Rewrite the passage on Vishnu below between "A tale found" and "in the process.", inclusive, and swap each "dwarf" for "beggar".

Source excerpt:
------------------------------------------------

Vishnu
As one of the most important gods in the Hindu pantheon, Vishnu is surrounded
by a number of extremely popular and well-known stories and is the focus of a
number of sects devoted entirely to his worship.
Vishnu contains a number of
personalities, often represented as ten major descents (avatars) in which the
god has taken on physical forms in order to save earthly creatures from
destruction. In one story, the earth was drowning in a huge flood, so to save it
Vishnu took on the body of a giant turtle and lifted the earth on his back out
of the waters.
A tale found in the Vedas describes a demon who could not be
conquered. Responding to the pleas of the gods, Vishnu appeared before the demon
as a dwarf. The demon, in a classic instance of pride, underestimated this dwarf
and granted him as much of the world as he could tread in three steps. Vishnu
then assumed his universal form and in three strides spanned the entire universe
and beyond, crushing the demon in the process.
The incarnation of Vishnu known to almost everyone in India is his life as
Ram (Rama in Sanskrit), a prince from the ancient north Indian kingdom of
Ayodhya, in the cycle of stories known as the Ramayana (The Travels of
Ram). On one level, this is a classic adventure story, as Ram is exiled from the
kingdom and has to wander in the forests of southern India with his beautiful
wife Sita and his loyal younger brother Lakshman. After many adventures, during
which Ram befriends the king of the monkey kingdom and joins forces with the
great monkey hero Hanuman, the demon king Ravana kidnaps Sita and takes her to
his fortress on the island of Lanka (modern Sri Lanka). A huge war then ensues,
as Ram with his animal allies attacks the demons, destroys them all, and returns
in triumph to North India to occupy his lawful throne.

------------------------------------------------

Material provided:
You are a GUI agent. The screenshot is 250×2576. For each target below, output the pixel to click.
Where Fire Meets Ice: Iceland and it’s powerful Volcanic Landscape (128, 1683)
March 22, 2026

------------------------------------------------

Response to this task:
A tale found in the Vedas describes a demon who could not be
conquered. Responding to the pleas of the gods, Vishnu appeared before the demon
as a beggar. The demon, in a classic instance of pride, underestimated this beggar
and granted him as much of the world as he could tread in three steps. Vishnu
then assumed his universal form and in three strides spanned the entire universe
and beyond, crushing the demon in the process.